Liwni war es auch, die nach der Veröffentlichung des für Olmert vernichtenden Untersuchungsberichtes über den Libanonkrieg empfahl, der Ministerpräsident solle zurücktreten. Sie tat es wieder, als Olmert unter Korruptionsverdacht von der Polizei verhört wurde. Für Liwni war dieses Verhalten eine Frage der politischen Hygiene: "Man muss doch die Wahrheit sagen - dass wir enttäuscht haben. Die Leute haben uns vertraut, sie haben uns gewählt und wir haben nicht gehalten, was wir versprochen haben. Heute weiß ich das und ich sage das heute, denn man kann nichts korrigieren, wenn man nicht eingesteht, was war."
Mofas gegen Abzug aus Gaza
Liwni verspricht einen Neubeginn, ohne freilich Details ihrer Vision für die Zukunft zu verraten. Besonders, wie der Frieden mit den Palästinensern aussehen soll und welchen Preis sie dafür zu zahlen bereit ist. Was Syrien betrifft, so ist sie klarer: Natürlich werde Israel die Golan-Höhen zurückgeben müssen, aber Damaskus müsse dafür mit den Radikalen brechen - von Hamas über Hisbollah bis hin zum Iran.
Auch Mofas verrät keine taktischen Pläne. Er war in der Vergangenheit aber gegen den Abzug aus Gaza und gegen die Aufgabe der Golan-Höhen. Kritiker werfen ihm deswegen vor, dass er innerlich weiterhin der rechtsgerichteten Likud-Partei nahe stehe, von der Kadima sich unter Scharon abgespalten hatte. Während Liwni von mehr Transparenz und Sauberkeit in der Politik spricht, belegt Mofas das Argument der Sicherheit, ohne Hinweis aber, wie er diese erlangen will. Er verlässt sich darauf, dass das Volk ihm als ehemaligen General mehr zutraut als Liwni. Die aber antwortet schnippisch: Sie habe nichts gegen Generäle, ein Ministerpräsident brauche die als Berater, um dann eine politische Lösung zu finden.
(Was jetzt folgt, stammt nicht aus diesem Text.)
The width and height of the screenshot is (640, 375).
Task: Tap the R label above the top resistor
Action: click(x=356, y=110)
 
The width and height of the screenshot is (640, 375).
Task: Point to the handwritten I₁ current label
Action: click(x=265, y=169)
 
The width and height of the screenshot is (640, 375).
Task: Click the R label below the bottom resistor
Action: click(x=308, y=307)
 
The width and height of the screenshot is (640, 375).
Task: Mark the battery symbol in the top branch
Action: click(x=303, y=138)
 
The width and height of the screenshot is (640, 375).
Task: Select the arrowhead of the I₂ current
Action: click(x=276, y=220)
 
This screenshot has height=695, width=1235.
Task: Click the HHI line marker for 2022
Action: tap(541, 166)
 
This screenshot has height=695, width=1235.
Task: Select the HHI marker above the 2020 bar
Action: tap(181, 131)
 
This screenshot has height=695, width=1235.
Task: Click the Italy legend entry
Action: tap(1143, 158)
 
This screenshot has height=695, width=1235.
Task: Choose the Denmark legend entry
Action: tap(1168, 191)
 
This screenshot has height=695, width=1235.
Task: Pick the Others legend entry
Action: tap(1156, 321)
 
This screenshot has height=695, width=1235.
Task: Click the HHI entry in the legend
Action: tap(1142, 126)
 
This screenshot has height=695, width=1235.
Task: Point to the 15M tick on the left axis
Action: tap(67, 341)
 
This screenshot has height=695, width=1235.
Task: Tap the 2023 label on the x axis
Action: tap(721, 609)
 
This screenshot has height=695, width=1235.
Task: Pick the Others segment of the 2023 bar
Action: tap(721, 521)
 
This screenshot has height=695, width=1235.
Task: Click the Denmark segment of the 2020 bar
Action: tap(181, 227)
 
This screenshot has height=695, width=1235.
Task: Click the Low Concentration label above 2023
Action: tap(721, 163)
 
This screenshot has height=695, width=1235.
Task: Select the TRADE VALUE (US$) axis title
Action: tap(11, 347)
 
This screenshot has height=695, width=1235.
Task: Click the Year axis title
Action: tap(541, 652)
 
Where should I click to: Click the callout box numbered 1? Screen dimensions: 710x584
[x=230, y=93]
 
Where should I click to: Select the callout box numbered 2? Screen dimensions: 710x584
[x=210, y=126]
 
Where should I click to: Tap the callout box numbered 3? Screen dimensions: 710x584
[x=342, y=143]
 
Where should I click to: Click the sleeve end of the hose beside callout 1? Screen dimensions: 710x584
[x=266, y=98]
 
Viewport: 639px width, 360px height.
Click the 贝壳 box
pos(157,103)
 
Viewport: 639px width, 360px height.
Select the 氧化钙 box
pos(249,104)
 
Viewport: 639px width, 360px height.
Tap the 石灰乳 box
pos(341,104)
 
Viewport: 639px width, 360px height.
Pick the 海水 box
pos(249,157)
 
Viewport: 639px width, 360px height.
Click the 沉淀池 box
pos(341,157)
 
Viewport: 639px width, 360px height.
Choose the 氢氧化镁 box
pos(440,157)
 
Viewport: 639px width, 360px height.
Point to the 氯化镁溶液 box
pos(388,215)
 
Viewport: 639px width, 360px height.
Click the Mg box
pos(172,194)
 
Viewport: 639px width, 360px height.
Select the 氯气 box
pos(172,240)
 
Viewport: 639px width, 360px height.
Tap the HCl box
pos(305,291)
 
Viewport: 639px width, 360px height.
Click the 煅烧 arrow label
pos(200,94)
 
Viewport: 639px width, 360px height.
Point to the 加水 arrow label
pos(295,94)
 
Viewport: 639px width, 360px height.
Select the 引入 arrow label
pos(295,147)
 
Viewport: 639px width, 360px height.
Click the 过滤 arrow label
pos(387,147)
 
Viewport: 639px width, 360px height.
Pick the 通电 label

Schitrit und Dichter so gut wie keine Chance
Dem gegenüber sind die beiden anderen Kandidaten harmlos. Innenminister Schitrit hat schon oft versucht, ein wichtiges Amt zu erlangen. Er ist im Grunde aber immer noch der Lokalpolitiker, der er jahrelang war. Und Sicherheitsminister Avi Dichter könnte zwar mit seiner Erfahrung als ehemaliger Geheimdienstchef werben, das allein wird ihn aber nicht zum Wahlsieger machen. So wird die Entscheidung zwischen Mofas und Liwni fallen. Zuerst, wer künftig die Partei führt und dann, ob es ihm oder ihr gelingt, eine stabile Koalition zu bilden. Gelingt das nicht, dann müssen Neuwahlen ausgeschrieben und die Karten völlig neu aufgemischt werden.